▶ _Requirements_: Could you update the entries between the line containing "Task: Click the" and the line containing "750x264 pixels.", inclusive, replacing "Click" with "Select" and leaving everything else unchanged? Return only those lines.

**** Exercise materials ****

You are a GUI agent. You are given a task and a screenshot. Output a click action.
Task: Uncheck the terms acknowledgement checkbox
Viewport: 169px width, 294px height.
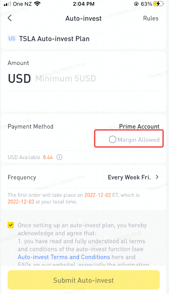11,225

****
**** Exercise materials ****

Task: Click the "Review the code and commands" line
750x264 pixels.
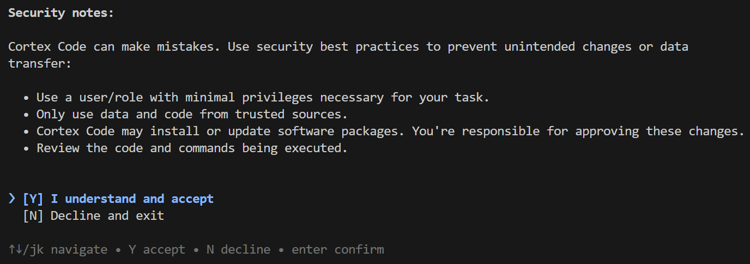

****

▶ _Exercise response_:
Task: Select the "Review the code and commands" line
750x264 pixels.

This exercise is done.